The free Square Cash app is available for Android via Google Play and iTunes for iOS, or you can visit Square’s website to download the software. To get started, you just enter the amount of money to send, up to $250 per week or, if you qualify, up to $2,500 per week.
Next, you enter the cash recipient’s email address. (Square Cash can access your contacts to simplify this process.) Then you hit the send button.
For your first Square Cash transaction, you’re asked to enter Visa or MasterCard debit card information. You don’t have to enter these details again after your initial transfer. And that’s it. You’re done.

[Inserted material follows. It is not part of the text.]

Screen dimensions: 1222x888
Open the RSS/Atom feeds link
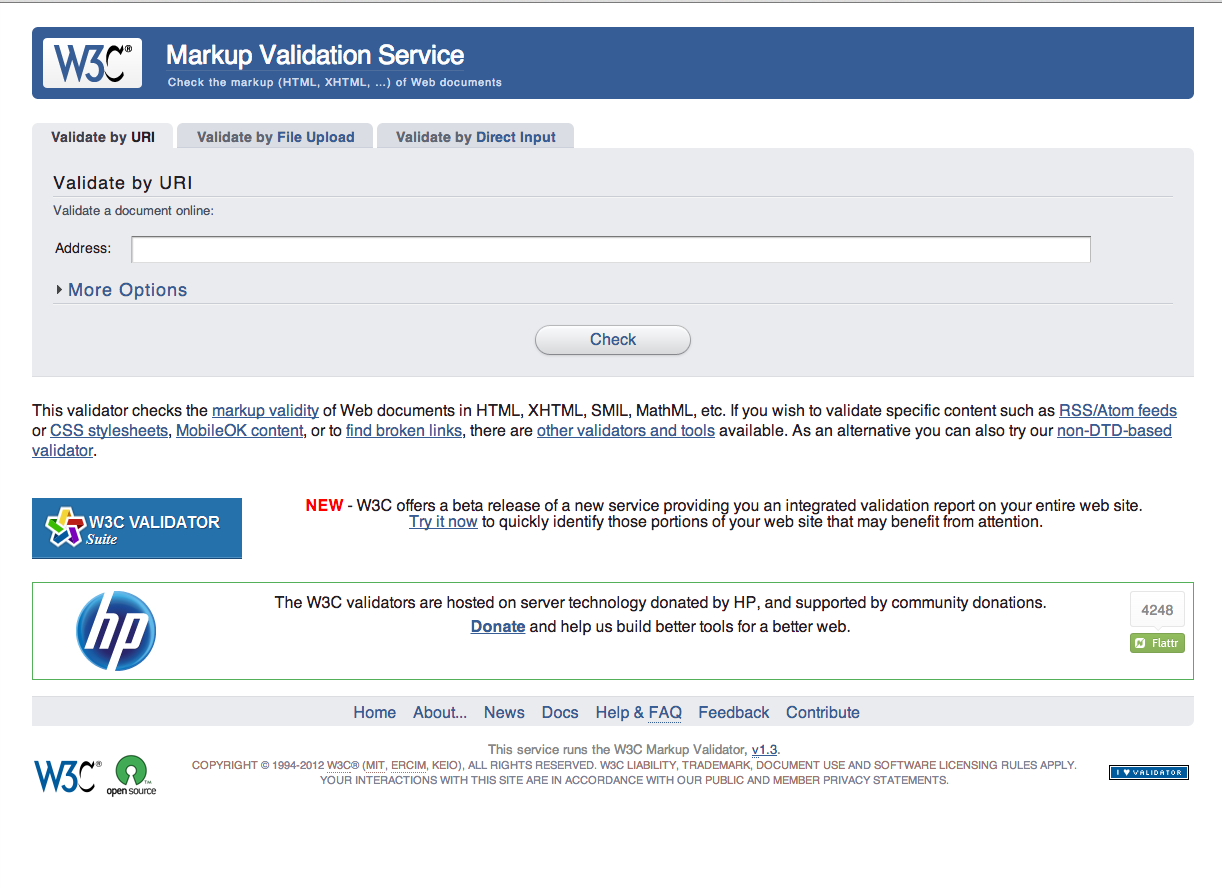point(1117,410)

The recipient receives an email notification that explains who sent the money and the amount. All they have to do is click the “Deposit Cash” button in the email and then enter their Visa or MasterCard debit information the first time they use Square Cash. The transfer takes one to two business days.
Neither party has to create a Square Cash account, and the transfer really is as easy as sending or opening an email. Neither party pays Square a percentage of the transaction. PayPal also offers free person-to-person payments, as long as the funds come directly from a personal bank or PayPal account. Using PayPal isn’t hard—but it’s not as easy as Square Cash, that’s for sure.
So just how secure is Square Cash?
Square says information submitted by customers is “encrypted and submitted to our servers securely, regardless of whether you’re using a public or private WiFi connection or a data service on your phone (such as 3G, 4G or EDGE).”
The Square Cash service is compliant with PCI Data Security Standard (PCI-DSS) Level 1. When transferring data, Square uses standard protocols such as SSL and PGP and requires cryptographic keys of least 128 bits in length. You can read more about Square’s network and server security here.
While all that sounds good, I wish the app came with its own optional passcode lock, which really seems like a no-brainer. Judging from comments on the Square Cash Google Play download page, I’m not alone here.
I feel fairly comfortable with Square’s security, and I plan to use Square Cash on occasion. But we all know that email can, and does, get hacked.
This much is clear: Short of handing over dough, Square Cash is the easiest way to pay and get paid using a mobile app.